O preço por utilizador está a terminar em silêncio
Durante uma década, os custos de software foram previsíveis. Pagava-se uma tarifa fixa por utilizador por mês, e a fatura quase não se mexia por mais que cada um trabalhasse. Esse modelo está agora a ruir nas ferramentas de IA. Em junho de 2026, um dos principais assistentes de IA para programação passou os seus planos para faturação baseada no consumo, cobrando pelos tokens que cada pedido consome em vez de um preço fixo por lugar.
A mudança importa porque os agentes de IA não se comportam como uma pessoa a clicar por um menu. Um agente autónomo que planeia, edita e verifica o próprio trabalho pode consumir na ordem de mil vezes mais tokens do que uma única pergunta. O mesmo lugar que custava um montante fixo no ano passado fatura agora contra um contador aberto, e os utilizadores mais intensivos são os que mais o exigem.

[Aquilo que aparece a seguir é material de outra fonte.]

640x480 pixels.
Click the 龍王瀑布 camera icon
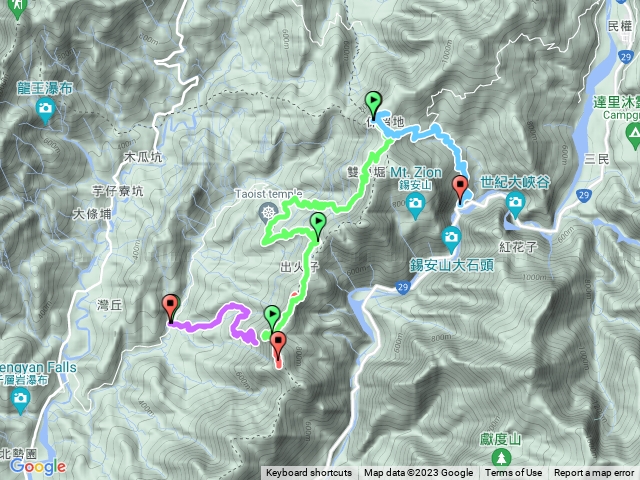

Os números já são alarmantes
Os primeiros relatos não são subtis. Utilizadores intensivos de agentes viram os custos projetados subir entre dez e cinquenta vezes sob o novo modelo medido. Uma grande empresa de tecnologia terá gasto todo o seu orçamento anual de ferramentas de IA para programação em quatro meses, limitando depois cada colaborador a um montante mensal fixo por ferramenta. Até uma das maiores empresas de software do mundo terá cancelado a maioria das suas licenças internas de uma ferramenta de IA externa no final de junho, invocando custos de tokens descontrolados.

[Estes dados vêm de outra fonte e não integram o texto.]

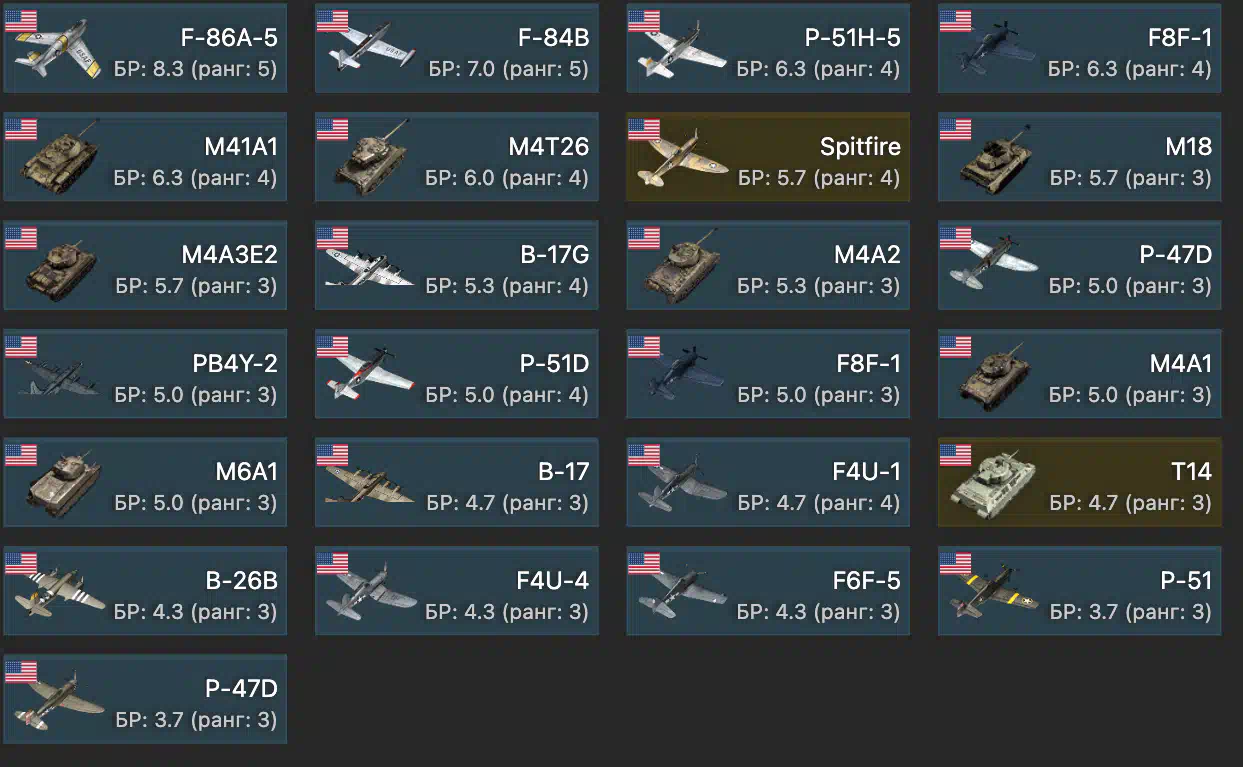
Task: Select the M4T26 tank image
Action: 370,155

Há uma armadilha mais profunda. Os preços dos tokens caíram acentuadamente desde 2023, e ainda assim as faturas totais de IA subiram, porque tokens mais baratos convidam a um uso muito mais intenso. Preços unitários mais baixos não protegem um orçamento quando o consumo não tem limite. A rubrica de custo que disseram aos proprietários que encolheria com a escala é a que mais depressa cresce.
Os créditos expiram no final do verão
Grande parte da dor atual está a ser amenizada por créditos promocionais que os fornecedores associaram à mudança de faturação. Esses créditos são temporários. No caso mais relevante, a almofada dura apenas durante o verão de 2026 e depois cessa, deixando a fatura medida na íntegra a partir do outono.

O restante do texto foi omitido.